Gross says that the benefits of new technologies or innovations that often drive bubbles outweigh the pain that's created when they collapse.

When that post ran, many mortgage lenders had gone bankrupt or were in deep trouble, but many observers did not appreciate the full extent to which problems in mortgage lending could threaten the financial system and the global economy itself.

If losses related to mortgage lending hit $400 billion, the leveraged nature of those losses could lead to a $2 trillion cutback in lending, triggering a "substantial recession," Goldman Sachs economist Jan Hatzius said last week.

So on the off chance that we now must look for the silver lining in a national or global recession, rather than a just a collapsing housing bubble, InmanBlog now directs you to "17 reasons America needs a recession" by MarketWatch's Paul Farrell.
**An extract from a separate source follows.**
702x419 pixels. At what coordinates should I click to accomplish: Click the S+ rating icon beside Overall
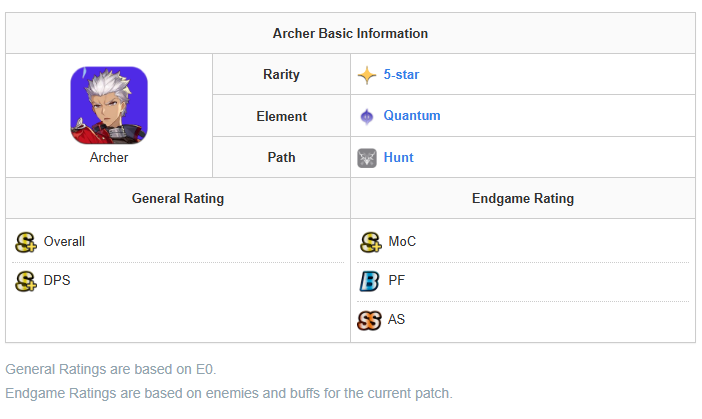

Writing from Arroyo Grande -- wine and cattle country on California's Central Coast -- Farrell says a recession will "reverse the dollar's free fall and revive our global credibility," and "expose Wall Street's shadow-banking system."

There are 15 other "benefits of a recesssion." I'm guessing nobody who ever signed onto a risky neg-am mortgage loan ever imagined that they might someday help "trigger an internal recession in China," motivate Congress to "get serious about the coming Social Security/Medicare disaster" or "stop the privatiziation of our federal government to no-bid contractors and high-priced mercenary armies fighting our wars."
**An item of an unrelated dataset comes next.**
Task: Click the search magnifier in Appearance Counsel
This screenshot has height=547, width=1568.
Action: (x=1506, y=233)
I don't know. I think Gross makes a lot of sense, but Farrell wants to take economist Joseph Schumpeter's concept of "creative destruction" -- that bulldozing obsolete firms makes way for new technologies and businesses -- and apply it to the entire economy. 

He's corralled a whole herd of prospective benefits into this column to make his case. But do we really have to go through a recession to "force Washington (D.C.) to get honest about how its going to pay for our wars" or make the "energy and auto industries ... get serious about emission standards and reducing oil dependency"? 

It does make you wonder, however, if there's an analogy for the real estate business. What innovation and new business models helped drive the housing boom, and which ones will survive? Is there an element of "creative destruction" to the downturn, or is it just plain old, destruction?